"Semitic guess"

Geoffrey Nunberg nunberg at CSLI.STANFORD.EDU
Sun Apr 11 16:01:19 UTC 2004


I got some help on this one from Chip Tucker, a Victorianist at UVa.
According to a note in Ian Jack et al.'s 1991 Oxford edition of
Browning, the phrase evokes "a hypothesis about some difficult point
in Hebrew, or some other Semitic language," and a note in the Yale
Poets edition more-or-less concurs -- hence, I suppose, it's a
conjecture about some obscure philological nicety. Even given
Browning's demonstrated interest in philology, it sounds a little
far-fetched, but then so do the explanations of a lot of Browning's
references -- it's Semitic guesses all the way down.

Geoff Nunberg

>The following passage is from Browning's "Sordello, Strafford,
>Christmas-eve and Easter-day" (1864). Does anybody have any idea
>what a "Semitic guess" was, or whether it was a generally used
>expression?
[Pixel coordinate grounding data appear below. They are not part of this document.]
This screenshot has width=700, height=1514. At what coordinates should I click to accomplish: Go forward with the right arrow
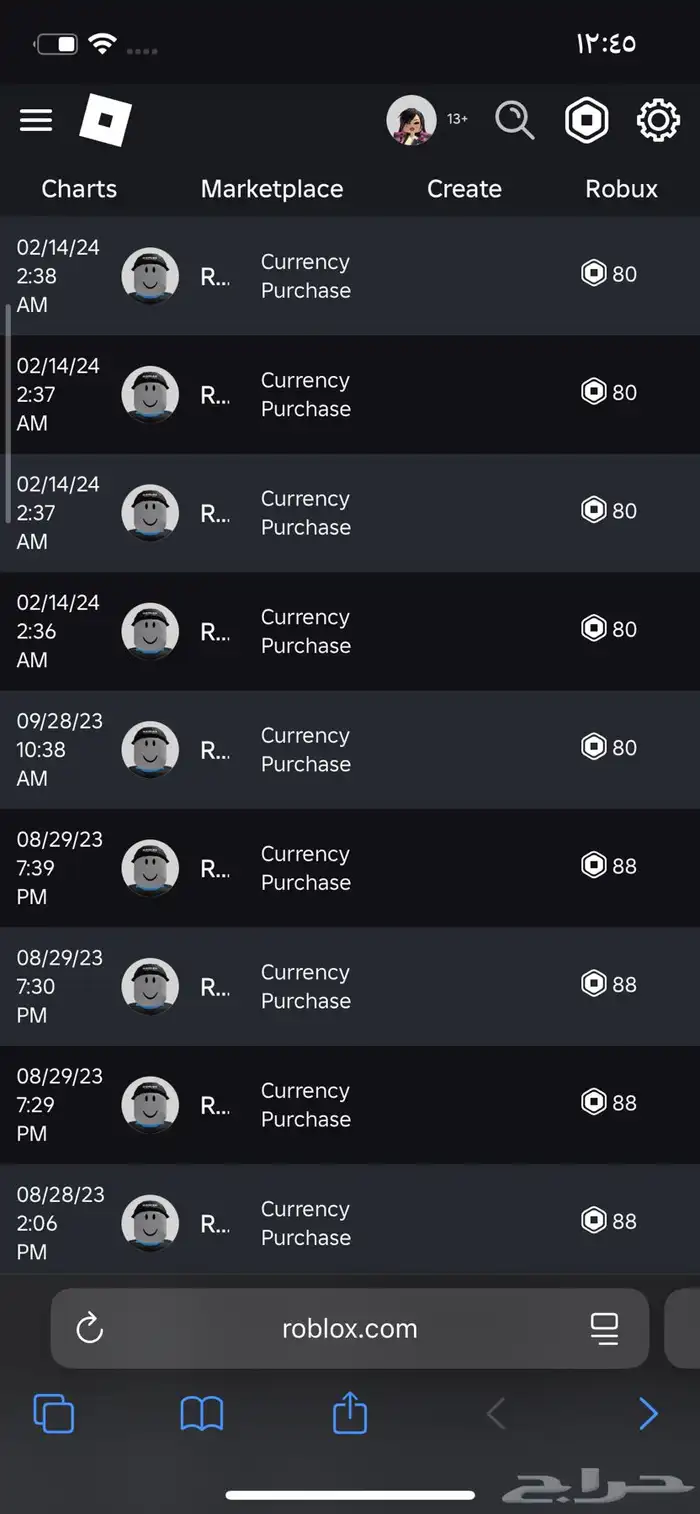648,1414
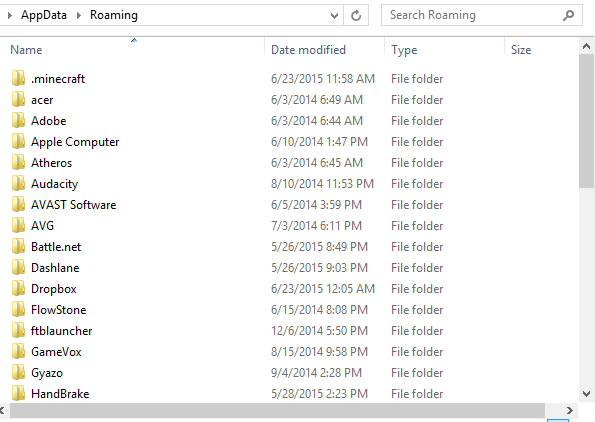Click the search magnifier icon
595x422 pixels.
[568, 16]

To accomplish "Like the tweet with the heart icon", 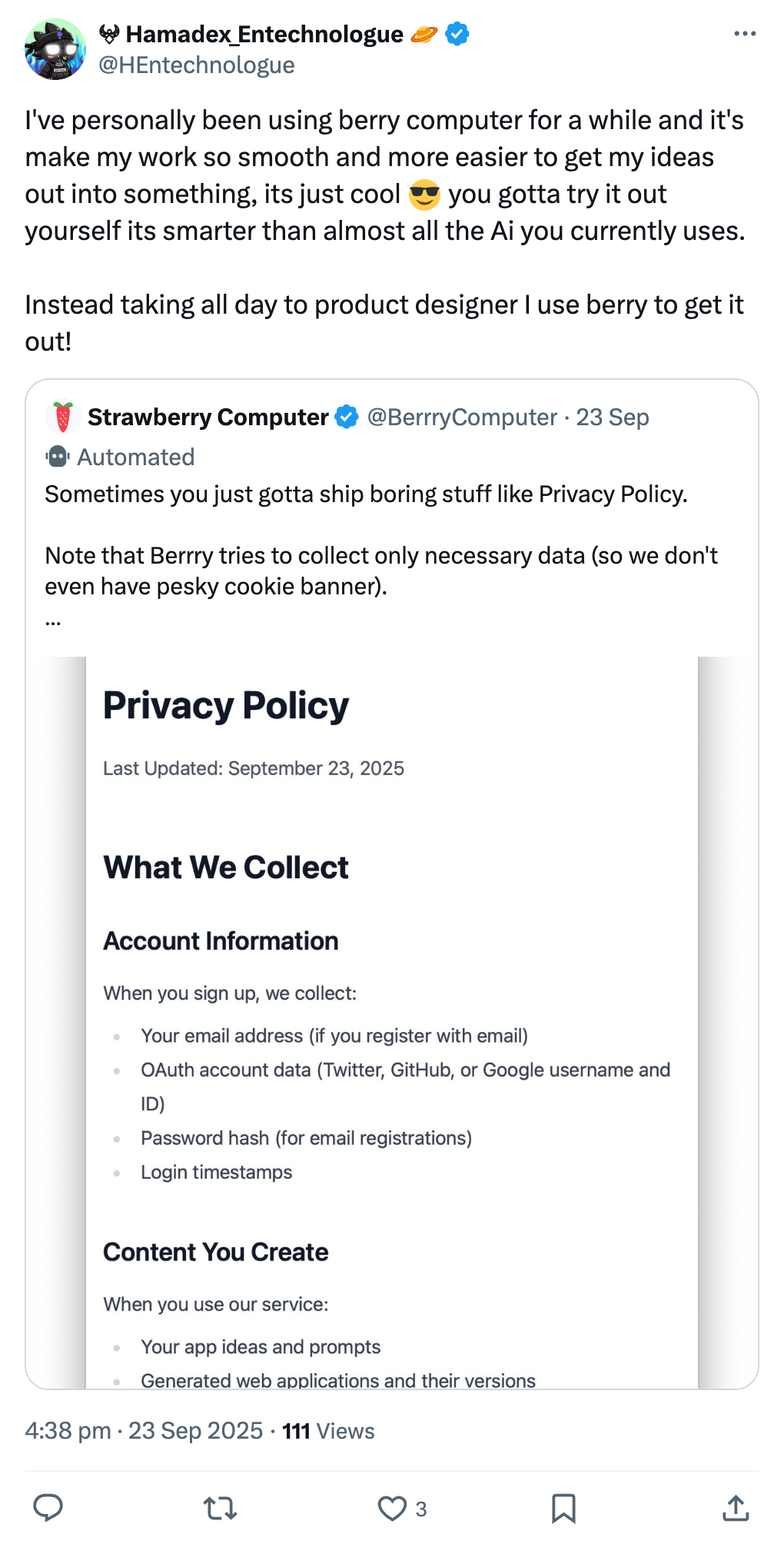I will (x=392, y=1509).
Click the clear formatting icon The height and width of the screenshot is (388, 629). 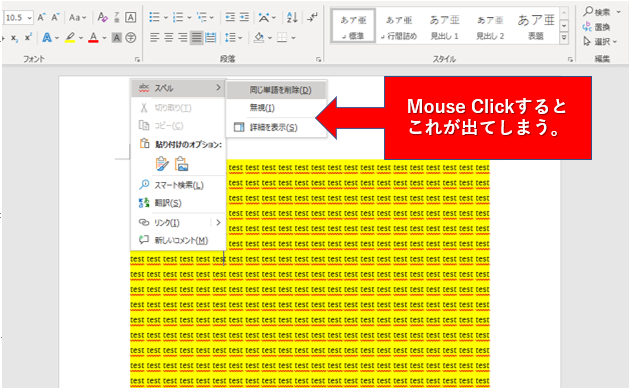click(x=103, y=17)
I haven't been able to find other hits for the phrase.
>
>Geoff Nunberg
>
>
>So, I would rest content
>At him, above all epitaphs
>Aspires to have his tomb describe
>Himself as Sole among the tribe
>Of snuff-box-fanciers, who possessed
>A Grignon with the Regent's crest.
>So that, subduing, as you want,
>Whatever stands predominant
>Among my earthly appetites
>For tastes, and smells, and sounds, and sights,
>I shall be doing that alone,
>To gain a palm-branch and a throne,
>Which fifty people undertake
>To do, and gladly, for the sake
>Of giving a Semitic guess,
>Or playing pawns at blindfold chess.